VI. The Agony in the Garden - Presentiments of Mary

When Mary presented Her Child in the temple She heard a sad and mournful prophecy. It was the word of the holy old man Simeon: "A sword shall pierce thy heart." (Luke 2) The prophecy is already fulfilled. Mary suffered bitter anguish when She carried Her Child to a foreign land to escape the persecution of Herod; again when sorrowing She sought Him after She had lost Him; again when during His public life She saw Him living on the bread of charity and having no place to lay His head. She suffered keenly when the prophecies of the Saviour announcing His Passion and cruel death recalled to Her mind the oracles She had read in the Temple. But now the day of Her greatest sorrow is come.
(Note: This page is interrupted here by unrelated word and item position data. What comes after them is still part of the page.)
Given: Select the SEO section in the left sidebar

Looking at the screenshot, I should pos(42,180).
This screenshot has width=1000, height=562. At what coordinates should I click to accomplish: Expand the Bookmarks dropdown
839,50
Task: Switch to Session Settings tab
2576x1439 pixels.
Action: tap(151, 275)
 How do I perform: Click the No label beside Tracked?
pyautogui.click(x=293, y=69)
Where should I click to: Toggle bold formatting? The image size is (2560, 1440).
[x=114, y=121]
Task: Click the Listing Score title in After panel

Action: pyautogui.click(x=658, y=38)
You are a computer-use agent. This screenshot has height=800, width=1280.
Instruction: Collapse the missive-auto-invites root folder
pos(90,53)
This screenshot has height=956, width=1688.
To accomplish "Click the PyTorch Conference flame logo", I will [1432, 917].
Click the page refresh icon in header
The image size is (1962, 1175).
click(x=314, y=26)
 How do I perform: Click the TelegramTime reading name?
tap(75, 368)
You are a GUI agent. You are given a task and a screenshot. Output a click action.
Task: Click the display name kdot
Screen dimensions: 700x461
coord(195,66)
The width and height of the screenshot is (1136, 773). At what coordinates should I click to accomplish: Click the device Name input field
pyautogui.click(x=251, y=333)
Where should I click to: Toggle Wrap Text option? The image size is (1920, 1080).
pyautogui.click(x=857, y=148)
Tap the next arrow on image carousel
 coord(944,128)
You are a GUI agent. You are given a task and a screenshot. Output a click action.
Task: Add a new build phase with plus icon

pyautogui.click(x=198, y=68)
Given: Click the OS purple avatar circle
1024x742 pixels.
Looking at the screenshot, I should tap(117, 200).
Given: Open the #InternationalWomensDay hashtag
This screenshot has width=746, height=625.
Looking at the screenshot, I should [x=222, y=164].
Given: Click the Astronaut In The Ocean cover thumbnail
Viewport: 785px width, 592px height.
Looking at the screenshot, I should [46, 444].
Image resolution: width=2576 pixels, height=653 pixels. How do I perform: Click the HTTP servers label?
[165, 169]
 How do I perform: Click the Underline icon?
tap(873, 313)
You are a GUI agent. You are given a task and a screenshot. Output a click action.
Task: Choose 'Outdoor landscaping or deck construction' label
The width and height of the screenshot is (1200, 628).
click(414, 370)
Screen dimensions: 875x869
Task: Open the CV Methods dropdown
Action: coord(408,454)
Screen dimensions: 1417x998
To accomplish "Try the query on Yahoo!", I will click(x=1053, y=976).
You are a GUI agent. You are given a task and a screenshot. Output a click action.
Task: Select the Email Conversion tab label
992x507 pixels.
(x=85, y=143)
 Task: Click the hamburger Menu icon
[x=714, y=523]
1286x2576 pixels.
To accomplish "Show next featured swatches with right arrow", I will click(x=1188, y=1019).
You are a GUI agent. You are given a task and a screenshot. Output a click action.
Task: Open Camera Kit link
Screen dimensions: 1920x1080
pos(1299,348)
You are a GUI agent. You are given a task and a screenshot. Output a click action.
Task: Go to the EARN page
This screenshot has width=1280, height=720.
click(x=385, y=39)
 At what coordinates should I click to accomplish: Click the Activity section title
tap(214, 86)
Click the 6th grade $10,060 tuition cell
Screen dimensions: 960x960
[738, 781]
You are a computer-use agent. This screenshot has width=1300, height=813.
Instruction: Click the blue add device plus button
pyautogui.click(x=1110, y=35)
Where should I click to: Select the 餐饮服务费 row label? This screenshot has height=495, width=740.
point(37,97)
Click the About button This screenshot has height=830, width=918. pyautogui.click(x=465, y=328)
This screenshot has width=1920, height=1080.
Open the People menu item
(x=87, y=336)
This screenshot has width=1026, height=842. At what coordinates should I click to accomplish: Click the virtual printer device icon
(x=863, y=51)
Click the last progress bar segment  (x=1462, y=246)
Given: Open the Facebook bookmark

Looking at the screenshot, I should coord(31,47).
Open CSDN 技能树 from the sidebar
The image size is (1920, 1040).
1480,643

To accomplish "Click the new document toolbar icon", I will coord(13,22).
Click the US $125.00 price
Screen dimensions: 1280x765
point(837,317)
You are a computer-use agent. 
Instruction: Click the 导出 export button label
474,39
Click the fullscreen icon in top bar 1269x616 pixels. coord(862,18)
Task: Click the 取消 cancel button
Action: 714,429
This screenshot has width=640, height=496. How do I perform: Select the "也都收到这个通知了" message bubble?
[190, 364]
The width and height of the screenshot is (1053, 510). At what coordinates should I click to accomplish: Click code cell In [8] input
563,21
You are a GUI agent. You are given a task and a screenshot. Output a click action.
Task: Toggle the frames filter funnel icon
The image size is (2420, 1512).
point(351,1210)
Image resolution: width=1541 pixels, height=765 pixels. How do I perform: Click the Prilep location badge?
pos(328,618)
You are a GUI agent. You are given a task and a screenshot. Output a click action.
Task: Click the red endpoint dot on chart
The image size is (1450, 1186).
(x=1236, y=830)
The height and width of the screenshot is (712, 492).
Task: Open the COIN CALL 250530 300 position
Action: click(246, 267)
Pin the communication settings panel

Jesus rises from the supper-table. She well knows whither He is going, and, although She is not near the scene of His agony, She receives into Her heart its mysterious rebounds. Whilst the chosen disciples sleep and forget their Master, Mary watches and prays. Her maternal presentiment represents to Her in all its horror the agony in the garden. Like Jesus She is seized with a mortal languor, a strange sadness and fear. With Him She cries out, "My soul is sorrowful even unto death," at the same time prostrating Herself upon the earth. Like Him She cries out to the Father in Heaven, "O my Father! let this chalice pass from me." Am I not mistaken? Do I not rather hear Her say, "Give this chalice to me with all its dolors, but spare my beloved Child"? She is His Mother, more tender and more loving than any other mother. "O Father of my Well-beloved!" She would say, "why strike an innocent victim? Even better than I you know this sweet Lamb. In heaven He is the splendor of your substance, the image of your glory; and I, from the moment in which I first felt the signs of maternity until this sad hour, have always seen Him full of grace and of wisdom and of goodness. He was submissive to your sacred laws - His food was" to do your will. He went about doing good. Take pity, oh, take pity on Him now! Strike sinners, whose likeness He has assumed; strike me, His unworthy Mother, but lift your chastising hand from Him. Do not subject me to bitter grief for having pronounced His death-warrant when to the glorious promises made I said: 'Be it done unto me according to Thy word.' O Father! take this chalice from His lips."

Is it that God will not allow Himself to be moved by the touching appeal of a mother? Ah! no. It is that His inexorable and infinite justice must be satisfied. Divinely enlightened by grace, Mary clearly sees what is exacted of Him; She knows that the salvation of mankind depends upon the merciful substitution of the innocent for the guilty. With Jesus She submits to the will of Her Heavenly Father; with Jesus She is in agony; with Jesus She would die if She had not been, like Him, sustained by a power from on high. O sorrowful Mother! not content with having taken part in the doleful conflict which the Child of your womb sustained in the Garden of Olives, you also wish to engage in the conflicts of your children by adoption. These combats are renewed every day - yes, every instant - there are so many enemies within us and around us, and we are assailed so often by the contradictions, infirmities, and miseries of this earthly life. And sometimes the contest rages in such a way that we, too, feel a mortal sadness, and our souls are so burdened with the weariness of battle and so cast down by fear that they are almost ready to fall from discouragement into despair. Jesus has well commanded us "to watch and pray that we enter not into temptation; for the spirit indeed is willing, but the flesh is weak." But are we stronger than the apostles to resist the unhappy sleep which must assure the triumph of temptation? Alas! too often we have had experience of our weakness. We have need of feeling the presence and of hearing the voice of our Mother. Health of the weak! Refuge of sinners! Comforter of the afflicted! Help of Christians! watch and pray for us that we may come forth victorious from the combats of this life - victorious by the deep resolve never to offend God whatever else may happen, victorious by patience and resignation to the will of God in all our misfortunes.